Scan the records for lines with the word "agent", and copy every such line.
⟨
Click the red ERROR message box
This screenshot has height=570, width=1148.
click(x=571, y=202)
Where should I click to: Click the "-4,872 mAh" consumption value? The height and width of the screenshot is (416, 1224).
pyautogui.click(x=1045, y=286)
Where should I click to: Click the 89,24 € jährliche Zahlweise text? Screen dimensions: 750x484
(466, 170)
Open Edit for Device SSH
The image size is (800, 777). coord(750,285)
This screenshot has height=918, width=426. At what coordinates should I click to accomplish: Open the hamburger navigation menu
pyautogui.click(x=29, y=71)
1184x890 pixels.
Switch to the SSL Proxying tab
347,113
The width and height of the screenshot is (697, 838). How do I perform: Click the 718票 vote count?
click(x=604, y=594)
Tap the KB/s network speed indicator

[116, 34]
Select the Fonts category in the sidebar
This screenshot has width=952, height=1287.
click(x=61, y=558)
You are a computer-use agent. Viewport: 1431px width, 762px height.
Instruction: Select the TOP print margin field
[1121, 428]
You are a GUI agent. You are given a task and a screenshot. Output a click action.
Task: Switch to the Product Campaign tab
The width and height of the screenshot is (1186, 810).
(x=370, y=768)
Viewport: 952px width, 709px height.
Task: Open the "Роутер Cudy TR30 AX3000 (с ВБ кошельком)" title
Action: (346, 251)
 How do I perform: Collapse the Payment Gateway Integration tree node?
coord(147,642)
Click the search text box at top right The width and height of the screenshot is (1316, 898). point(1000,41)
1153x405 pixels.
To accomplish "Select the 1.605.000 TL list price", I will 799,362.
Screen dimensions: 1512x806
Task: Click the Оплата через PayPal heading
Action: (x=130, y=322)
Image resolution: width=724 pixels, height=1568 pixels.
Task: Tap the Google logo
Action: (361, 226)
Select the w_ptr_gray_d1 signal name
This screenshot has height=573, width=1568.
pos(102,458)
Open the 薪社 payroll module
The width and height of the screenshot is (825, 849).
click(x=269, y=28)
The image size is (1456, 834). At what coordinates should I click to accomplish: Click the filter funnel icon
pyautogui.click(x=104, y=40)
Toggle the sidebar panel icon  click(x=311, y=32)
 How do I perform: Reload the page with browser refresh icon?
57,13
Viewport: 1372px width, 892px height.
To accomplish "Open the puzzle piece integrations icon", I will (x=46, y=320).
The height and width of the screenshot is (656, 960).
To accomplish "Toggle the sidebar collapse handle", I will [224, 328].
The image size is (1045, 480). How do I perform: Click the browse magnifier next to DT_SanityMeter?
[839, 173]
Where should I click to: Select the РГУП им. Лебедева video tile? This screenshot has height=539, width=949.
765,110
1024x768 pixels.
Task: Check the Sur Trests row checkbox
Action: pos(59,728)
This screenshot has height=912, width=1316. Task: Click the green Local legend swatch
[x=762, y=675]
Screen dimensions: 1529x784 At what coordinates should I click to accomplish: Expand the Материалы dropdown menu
⟩
**Response box**
You are a computer-use agent. Viewport: 1431px width, 762px height.
You are a GUI agent. You are given a task and a screenshot. Output a click action.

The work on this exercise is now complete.